SL: With A Fantastic Woman, I was using color to make a political statement. I wanted the colors to be loud and flamboyant, because that’s not how transgender characters are usually filmed—they’re usually shot under the raw light of social realism. So I found that there was something almost subversive about filming Marina in that old-fashioned way, as if she were Jeanne Moreau. That’s why the film is so vibrant, alive and energetic. For Disobedience, our DP Danny Cohen grew up not far from where the story takes place, as did Rachel Weisz. Danny would tell me his memories from childhood, and from the way he spoke these memories were almost monotone and muted. I remember him telling me that there was a beauty in that ugliness, and I loved that because I think that really fits with the idea of Esti being in a place emotionally and physically where colors are no longer vibrant.
RS: Speaking of stylistic choices, the film’s discordant soundtrack was a delight. Why did you choose The Cure’s “Love Song” as the first credits track, and the song that plays on the radio at the moment the two women rekindle their attraction?

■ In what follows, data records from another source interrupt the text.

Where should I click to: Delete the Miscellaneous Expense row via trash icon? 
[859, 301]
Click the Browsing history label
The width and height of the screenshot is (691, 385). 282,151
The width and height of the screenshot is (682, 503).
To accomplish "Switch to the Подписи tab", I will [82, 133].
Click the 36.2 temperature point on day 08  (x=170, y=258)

SL: I was looking for songs that could speak to these women’s past. I grew up listening to The Cure in Chile, so I wanted to pay homage to so many moments of musical joy that they’ve brought me—in a way that also provided some, hopefully, subtle backstory. It’s good to defeat expectations, and in many ways, playing a romantic punk rock song becomes even more spiritual than a religious one.

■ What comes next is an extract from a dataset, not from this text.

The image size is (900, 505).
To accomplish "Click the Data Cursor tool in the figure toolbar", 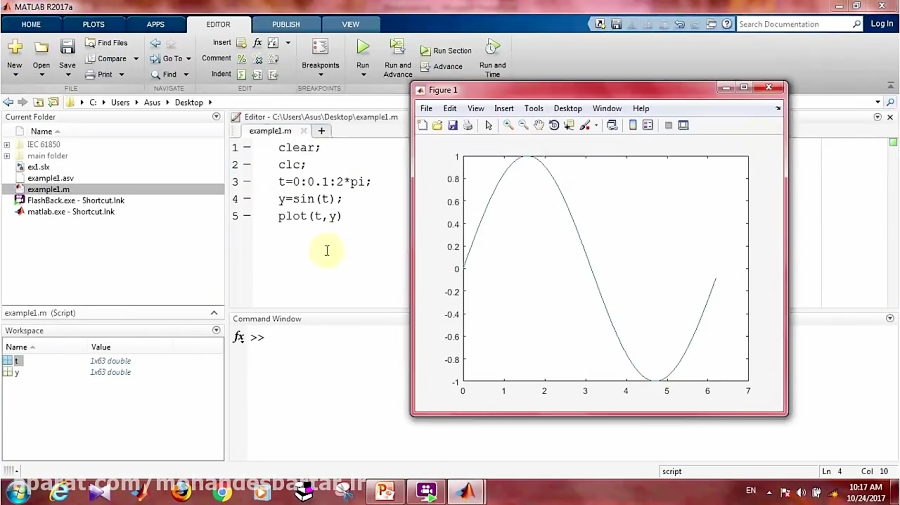I will (569, 125).
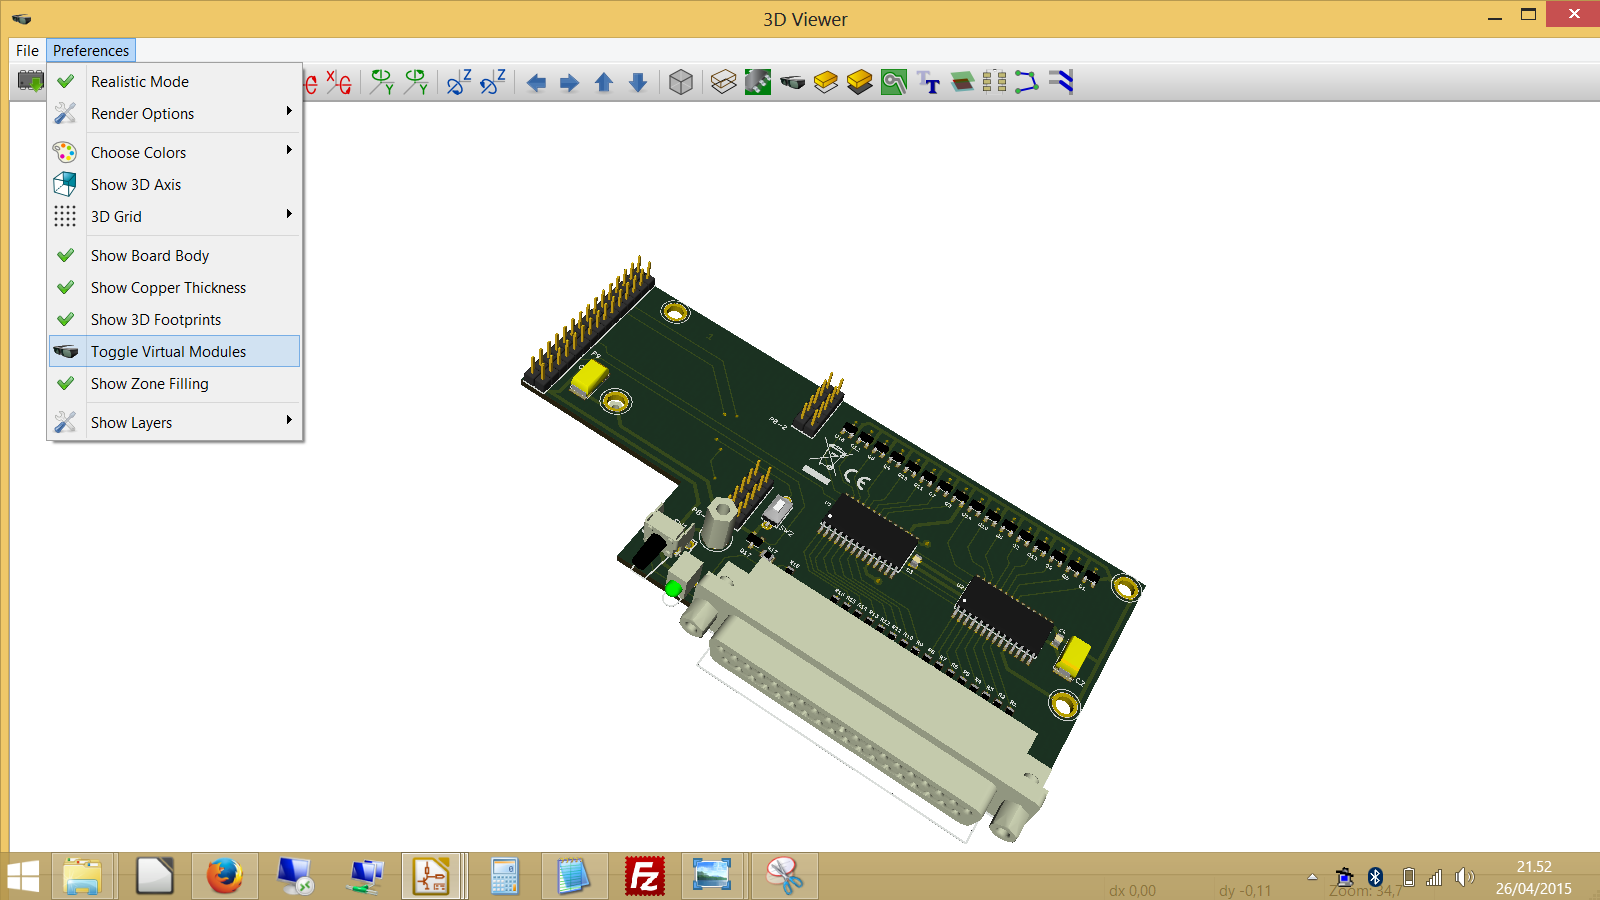Open FileZilla from the taskbar
This screenshot has width=1600, height=900.
tap(645, 877)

RS: In both this film and the last, the death of a character essentially propels the story forward. Do you think death and grief are fundamental to the ways you choose to explore love, loss, sexuality, and faith?
SL: I don’t know. [Pauses] I mean, the two films are dealing with the process of mourning, where the two main characters—Marina and Ronit—are somehow being prevented from saying a proper goodbye to their loved ones. And I have no idea why I made two films about that subject! [laughs] But it’s there. I don’t know, I can’t answer that—it belongs to a realm that’s not rational.
RS: Do you plan on returning to Chile in the future to make a film?
SL: I would love to, definitely. I’m currently editing [the remake of] Gloria there, even though I live in Berlin. But I would love to return at some point, if for no other reason than to show love for my home country.